Interrogation of macrophage-related prognostic signatures reveals a potential immune-mediated therapy strategy by histone deacetylase inhibition in glioma.

BACKGROUND: Glioma-associated macrophages (GAMs) originate from intracranially resident microglia and myeloid-derived macrophages. In the glioma microenvironment, these two types of macrophages tend to adopt a specialized activation state known as type 2 or M2 macrophages and play crucial roles in the progression of glioma. METHODS: To identify genes associated with GAMs, we intersected genes identified from single-cell RNA sequencing (scRNA-seq) data (specific to GAMs) with M2 macrophage module genes derived from weighted gene coexpression network analysis (WGCNA). Prognostic genes were screened using univariate Cox regression, multivariate Cox regression, and least absolute shrinkage and selection operator (LASSO) regression analysis.
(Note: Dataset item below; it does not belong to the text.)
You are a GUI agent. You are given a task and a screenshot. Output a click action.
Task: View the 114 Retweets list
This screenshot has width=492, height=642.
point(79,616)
These genes were used to construct and validate prognostic signatures and to delineate the immune landscape. During drug screening, Vorinostat exhibited the highest risk score and the lowest half-maximal inhibitory concentration (IC(50)). The expression of the 14 prognostic genes was further investigated using a glioma cell-macrophage co-culture model. RESULTS: Fourteen prognostic genes (TREM2, GAL3ST4, AP1B1, SLA, CYBB, CD53, SLC37A2, ABI3, RIN3, SCIN, SIGLEC10, C3, PLEKHO2, and PLXDC2) were identified. The prognostic model constructed from these genes demonstrated robust predictive efficacy. Based on this model, Vorinostat was prioritized as a candidate therapeutic agent, and subsequent validation confirmed its significant inhibitory effects on the glioma microenvironment. CONCLUSION: These findings elucidate the molecular mechanisms of GAMs in glioma, uncover the immunological landscape of the tumor microenvironment, and identify potential therapeutic targets and drug action mechanisms.